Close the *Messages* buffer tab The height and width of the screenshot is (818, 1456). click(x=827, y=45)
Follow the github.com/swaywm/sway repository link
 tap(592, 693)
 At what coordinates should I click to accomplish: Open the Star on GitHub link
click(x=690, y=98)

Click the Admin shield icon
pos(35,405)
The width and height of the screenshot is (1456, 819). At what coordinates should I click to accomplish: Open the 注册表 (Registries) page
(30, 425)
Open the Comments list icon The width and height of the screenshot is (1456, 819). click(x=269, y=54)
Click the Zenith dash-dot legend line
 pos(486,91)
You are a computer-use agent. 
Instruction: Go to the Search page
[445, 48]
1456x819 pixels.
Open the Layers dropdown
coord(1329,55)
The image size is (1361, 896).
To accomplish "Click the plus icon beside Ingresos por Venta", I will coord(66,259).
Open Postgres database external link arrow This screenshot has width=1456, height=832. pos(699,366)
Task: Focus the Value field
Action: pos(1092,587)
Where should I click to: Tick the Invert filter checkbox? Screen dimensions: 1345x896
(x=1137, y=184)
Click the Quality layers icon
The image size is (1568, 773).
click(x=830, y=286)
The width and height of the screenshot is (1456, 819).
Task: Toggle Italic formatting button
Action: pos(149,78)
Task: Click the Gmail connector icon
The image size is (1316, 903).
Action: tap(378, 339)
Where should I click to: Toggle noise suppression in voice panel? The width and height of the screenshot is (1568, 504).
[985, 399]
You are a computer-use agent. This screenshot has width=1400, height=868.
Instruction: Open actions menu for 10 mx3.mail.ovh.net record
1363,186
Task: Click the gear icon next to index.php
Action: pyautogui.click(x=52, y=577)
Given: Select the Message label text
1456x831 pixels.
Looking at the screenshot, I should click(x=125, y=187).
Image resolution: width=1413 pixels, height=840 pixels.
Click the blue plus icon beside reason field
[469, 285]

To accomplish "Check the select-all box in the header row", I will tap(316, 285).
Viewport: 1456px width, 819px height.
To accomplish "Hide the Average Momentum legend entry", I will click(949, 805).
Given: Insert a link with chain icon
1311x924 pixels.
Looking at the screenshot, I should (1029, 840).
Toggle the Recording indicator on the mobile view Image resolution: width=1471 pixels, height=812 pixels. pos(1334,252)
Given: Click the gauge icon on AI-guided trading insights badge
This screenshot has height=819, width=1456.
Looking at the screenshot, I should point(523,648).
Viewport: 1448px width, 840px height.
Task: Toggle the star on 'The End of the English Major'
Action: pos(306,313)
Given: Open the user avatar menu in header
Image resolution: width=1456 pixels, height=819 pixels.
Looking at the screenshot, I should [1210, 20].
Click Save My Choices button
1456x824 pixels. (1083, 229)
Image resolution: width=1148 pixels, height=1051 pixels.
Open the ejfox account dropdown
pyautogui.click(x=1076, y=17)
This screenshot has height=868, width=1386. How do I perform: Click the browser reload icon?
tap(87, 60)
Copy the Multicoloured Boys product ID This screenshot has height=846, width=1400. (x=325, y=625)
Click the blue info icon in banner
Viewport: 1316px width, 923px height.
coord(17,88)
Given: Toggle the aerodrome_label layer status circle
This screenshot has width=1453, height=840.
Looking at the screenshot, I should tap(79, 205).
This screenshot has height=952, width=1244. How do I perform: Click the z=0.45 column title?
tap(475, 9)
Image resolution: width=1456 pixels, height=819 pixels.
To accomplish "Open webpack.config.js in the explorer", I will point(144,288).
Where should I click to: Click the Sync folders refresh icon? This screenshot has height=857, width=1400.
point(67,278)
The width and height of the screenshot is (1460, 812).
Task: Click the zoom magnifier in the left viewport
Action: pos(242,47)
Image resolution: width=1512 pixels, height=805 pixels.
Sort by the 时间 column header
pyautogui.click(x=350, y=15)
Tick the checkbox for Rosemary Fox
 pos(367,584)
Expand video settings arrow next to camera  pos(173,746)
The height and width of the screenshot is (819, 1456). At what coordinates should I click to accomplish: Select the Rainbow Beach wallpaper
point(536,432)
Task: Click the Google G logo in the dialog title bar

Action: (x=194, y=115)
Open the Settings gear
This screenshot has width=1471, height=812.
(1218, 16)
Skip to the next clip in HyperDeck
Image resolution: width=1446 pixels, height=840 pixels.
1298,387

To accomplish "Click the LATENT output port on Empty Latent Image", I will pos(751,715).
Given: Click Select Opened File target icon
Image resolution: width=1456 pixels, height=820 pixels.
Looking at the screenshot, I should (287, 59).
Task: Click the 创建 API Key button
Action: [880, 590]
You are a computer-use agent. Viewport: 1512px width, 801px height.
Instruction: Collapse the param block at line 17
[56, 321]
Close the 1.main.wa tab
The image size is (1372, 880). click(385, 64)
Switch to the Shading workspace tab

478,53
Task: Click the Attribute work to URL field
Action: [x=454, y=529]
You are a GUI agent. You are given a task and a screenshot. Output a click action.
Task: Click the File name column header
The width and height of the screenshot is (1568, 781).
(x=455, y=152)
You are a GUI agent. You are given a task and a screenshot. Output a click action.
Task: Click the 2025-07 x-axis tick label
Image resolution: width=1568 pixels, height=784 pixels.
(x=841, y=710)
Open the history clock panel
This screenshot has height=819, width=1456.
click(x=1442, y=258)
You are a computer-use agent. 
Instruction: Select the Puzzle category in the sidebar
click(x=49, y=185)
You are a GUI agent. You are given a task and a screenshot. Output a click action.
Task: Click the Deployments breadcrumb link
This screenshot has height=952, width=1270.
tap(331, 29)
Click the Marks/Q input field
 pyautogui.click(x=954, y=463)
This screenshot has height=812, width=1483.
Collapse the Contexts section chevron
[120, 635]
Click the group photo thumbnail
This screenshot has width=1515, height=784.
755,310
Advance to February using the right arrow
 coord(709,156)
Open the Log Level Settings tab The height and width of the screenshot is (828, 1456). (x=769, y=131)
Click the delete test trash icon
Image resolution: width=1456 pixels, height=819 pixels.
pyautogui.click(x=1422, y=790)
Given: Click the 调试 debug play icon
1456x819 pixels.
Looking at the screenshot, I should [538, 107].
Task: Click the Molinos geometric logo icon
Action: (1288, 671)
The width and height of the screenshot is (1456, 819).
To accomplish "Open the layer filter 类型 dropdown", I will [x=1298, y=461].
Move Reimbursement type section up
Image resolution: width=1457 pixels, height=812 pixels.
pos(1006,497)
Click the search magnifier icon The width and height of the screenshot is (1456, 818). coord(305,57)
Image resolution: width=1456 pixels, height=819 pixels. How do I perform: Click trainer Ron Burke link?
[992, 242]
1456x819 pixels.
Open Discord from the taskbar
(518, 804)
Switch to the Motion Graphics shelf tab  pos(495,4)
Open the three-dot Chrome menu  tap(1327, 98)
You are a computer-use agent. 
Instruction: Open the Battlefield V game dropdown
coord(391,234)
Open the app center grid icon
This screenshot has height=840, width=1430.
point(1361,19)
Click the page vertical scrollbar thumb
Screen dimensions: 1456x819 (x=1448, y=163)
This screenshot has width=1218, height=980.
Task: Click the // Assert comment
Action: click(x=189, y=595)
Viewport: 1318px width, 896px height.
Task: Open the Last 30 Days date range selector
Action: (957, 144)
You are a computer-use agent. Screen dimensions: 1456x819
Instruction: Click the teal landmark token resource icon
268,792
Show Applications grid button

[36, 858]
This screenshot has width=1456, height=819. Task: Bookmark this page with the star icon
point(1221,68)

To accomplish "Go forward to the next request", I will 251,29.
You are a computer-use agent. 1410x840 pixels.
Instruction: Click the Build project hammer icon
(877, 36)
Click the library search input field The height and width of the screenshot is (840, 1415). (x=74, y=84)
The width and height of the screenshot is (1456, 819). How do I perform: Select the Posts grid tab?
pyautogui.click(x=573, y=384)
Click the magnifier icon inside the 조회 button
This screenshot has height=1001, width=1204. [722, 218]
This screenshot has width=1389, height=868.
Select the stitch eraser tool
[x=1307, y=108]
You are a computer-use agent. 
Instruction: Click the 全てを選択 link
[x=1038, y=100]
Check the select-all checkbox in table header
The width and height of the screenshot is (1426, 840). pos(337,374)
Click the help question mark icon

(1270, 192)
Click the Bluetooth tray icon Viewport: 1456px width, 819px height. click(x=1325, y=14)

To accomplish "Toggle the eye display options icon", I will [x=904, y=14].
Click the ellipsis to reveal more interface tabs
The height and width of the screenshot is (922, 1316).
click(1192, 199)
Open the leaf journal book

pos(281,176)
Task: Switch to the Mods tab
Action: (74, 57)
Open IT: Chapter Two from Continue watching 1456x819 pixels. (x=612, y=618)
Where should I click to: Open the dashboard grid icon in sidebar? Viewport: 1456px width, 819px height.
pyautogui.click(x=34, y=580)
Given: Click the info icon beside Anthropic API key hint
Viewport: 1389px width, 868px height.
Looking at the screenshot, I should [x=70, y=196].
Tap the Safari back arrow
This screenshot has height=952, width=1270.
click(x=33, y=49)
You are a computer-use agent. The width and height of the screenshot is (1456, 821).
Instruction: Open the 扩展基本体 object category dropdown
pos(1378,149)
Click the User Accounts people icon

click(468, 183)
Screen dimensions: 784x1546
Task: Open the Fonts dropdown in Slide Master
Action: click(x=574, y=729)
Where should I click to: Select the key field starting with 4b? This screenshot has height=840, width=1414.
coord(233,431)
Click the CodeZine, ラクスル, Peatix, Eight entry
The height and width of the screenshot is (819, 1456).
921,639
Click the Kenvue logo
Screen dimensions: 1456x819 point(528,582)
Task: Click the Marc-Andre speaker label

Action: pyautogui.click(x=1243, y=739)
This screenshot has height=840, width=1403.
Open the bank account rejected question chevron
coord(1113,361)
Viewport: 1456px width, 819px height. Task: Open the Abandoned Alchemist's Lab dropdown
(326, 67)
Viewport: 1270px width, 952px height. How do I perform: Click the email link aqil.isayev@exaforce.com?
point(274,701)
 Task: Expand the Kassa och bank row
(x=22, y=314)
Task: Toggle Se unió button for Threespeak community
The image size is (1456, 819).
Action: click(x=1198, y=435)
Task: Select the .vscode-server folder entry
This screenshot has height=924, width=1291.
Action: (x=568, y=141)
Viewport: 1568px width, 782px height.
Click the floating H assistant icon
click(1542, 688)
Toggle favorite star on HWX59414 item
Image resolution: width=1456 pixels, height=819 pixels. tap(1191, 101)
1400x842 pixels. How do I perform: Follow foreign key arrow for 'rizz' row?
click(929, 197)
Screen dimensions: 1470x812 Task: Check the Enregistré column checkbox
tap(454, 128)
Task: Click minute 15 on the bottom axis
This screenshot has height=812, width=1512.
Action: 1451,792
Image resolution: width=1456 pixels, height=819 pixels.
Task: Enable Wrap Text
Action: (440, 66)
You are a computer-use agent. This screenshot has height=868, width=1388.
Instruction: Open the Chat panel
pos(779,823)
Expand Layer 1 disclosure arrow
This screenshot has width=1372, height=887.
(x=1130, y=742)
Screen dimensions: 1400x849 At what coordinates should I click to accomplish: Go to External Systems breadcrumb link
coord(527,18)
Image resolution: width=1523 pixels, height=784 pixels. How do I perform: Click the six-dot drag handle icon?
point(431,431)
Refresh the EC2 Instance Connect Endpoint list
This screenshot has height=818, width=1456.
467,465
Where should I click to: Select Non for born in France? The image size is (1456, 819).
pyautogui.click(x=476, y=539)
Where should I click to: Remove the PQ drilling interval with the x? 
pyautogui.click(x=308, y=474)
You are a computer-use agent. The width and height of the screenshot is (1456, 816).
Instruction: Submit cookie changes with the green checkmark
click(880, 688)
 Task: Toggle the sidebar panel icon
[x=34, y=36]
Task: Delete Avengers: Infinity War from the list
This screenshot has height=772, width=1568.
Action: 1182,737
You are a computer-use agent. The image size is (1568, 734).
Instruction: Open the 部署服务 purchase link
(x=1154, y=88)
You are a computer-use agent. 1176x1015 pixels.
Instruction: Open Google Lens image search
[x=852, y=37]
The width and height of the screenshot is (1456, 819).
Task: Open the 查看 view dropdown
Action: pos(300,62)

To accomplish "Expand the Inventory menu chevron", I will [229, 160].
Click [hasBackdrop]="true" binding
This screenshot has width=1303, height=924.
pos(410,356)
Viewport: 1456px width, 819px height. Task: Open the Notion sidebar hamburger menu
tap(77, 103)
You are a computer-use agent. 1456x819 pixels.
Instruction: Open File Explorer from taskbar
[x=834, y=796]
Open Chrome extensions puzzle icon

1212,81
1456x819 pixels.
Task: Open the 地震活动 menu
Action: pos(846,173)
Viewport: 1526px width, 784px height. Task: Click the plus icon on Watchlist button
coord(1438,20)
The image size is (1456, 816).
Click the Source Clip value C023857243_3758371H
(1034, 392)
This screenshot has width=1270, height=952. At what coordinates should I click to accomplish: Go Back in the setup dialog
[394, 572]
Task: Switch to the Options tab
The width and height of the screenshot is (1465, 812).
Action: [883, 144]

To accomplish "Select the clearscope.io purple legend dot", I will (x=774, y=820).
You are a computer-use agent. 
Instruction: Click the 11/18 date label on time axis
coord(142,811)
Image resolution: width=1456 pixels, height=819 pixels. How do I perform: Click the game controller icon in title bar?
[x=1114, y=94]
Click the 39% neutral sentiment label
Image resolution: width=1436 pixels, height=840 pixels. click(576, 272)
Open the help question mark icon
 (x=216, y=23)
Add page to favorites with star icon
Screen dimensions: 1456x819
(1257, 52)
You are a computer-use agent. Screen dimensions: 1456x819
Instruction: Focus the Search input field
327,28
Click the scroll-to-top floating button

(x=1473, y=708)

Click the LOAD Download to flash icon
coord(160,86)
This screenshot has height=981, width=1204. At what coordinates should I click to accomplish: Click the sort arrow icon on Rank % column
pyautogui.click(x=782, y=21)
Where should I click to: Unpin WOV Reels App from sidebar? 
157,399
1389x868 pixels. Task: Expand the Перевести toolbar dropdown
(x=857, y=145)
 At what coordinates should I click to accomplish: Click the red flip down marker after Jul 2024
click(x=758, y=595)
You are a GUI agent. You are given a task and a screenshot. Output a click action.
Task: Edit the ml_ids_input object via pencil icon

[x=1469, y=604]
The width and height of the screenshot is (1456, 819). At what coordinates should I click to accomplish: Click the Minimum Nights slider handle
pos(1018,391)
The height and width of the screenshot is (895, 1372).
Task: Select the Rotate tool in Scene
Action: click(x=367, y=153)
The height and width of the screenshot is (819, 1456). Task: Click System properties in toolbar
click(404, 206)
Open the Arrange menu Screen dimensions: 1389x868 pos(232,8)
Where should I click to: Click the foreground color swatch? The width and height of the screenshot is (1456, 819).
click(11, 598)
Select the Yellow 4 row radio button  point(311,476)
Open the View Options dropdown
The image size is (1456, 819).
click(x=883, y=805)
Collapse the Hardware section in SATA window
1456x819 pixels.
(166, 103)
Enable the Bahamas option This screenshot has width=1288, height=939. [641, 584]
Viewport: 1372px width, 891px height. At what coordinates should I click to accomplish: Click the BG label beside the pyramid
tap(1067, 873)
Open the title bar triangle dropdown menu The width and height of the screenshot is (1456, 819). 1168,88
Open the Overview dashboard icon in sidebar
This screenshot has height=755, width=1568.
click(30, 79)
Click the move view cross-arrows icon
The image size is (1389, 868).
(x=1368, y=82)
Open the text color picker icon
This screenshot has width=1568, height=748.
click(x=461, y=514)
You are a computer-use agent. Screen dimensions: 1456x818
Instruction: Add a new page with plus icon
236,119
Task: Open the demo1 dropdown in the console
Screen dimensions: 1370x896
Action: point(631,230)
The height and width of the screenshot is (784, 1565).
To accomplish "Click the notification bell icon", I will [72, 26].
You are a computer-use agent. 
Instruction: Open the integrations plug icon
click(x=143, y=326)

▬▬▬▬▬▬

> **What is required**:
All lines above from the one containing "Image resolution: width=1148" to the one containing "Open the Settings gear" must be repeated exactly, both lines included, and no others.

> **Answer section**:
Image resolution: width=1148 pixels, height=1051 pixels.
Open the ejfox account dropdown
pyautogui.click(x=1076, y=17)
This screenshot has height=868, width=1386. How do I perform: Click the browser reload icon?
tap(87, 60)
Copy the Multicoloured Boys product ID This screenshot has height=846, width=1400. (x=325, y=625)
Click the blue info icon in banner
Viewport: 1316px width, 923px height.
coord(17,88)
Given: Toggle the aerodrome_label layer status circle
This screenshot has width=1453, height=840.
Looking at the screenshot, I should tap(79, 205).
This screenshot has height=952, width=1244. How do I perform: Click the z=0.45 column title?
tap(475, 9)
Image resolution: width=1456 pixels, height=819 pixels.
To accomplish "Open webpack.config.js in the explorer", I will point(144,288).
Where should I click to: Click the Sync folders refresh icon? This screenshot has height=857, width=1400.
point(67,278)
The width and height of the screenshot is (1460, 812).
Task: Click the zoom magnifier in the left viewport
Action: pos(242,47)
Image resolution: width=1512 pixels, height=805 pixels.
Sort by the 时间 column header
pyautogui.click(x=350, y=15)
Tick the checkbox for Rosemary Fox
 pos(367,584)
Expand video settings arrow next to camera  pos(173,746)
The height and width of the screenshot is (819, 1456). At what coordinates should I click to accomplish: Select the Rainbow Beach wallpaper
point(536,432)
Task: Click the Google G logo in the dialog title bar

Action: (x=194, y=115)
Open the Settings gear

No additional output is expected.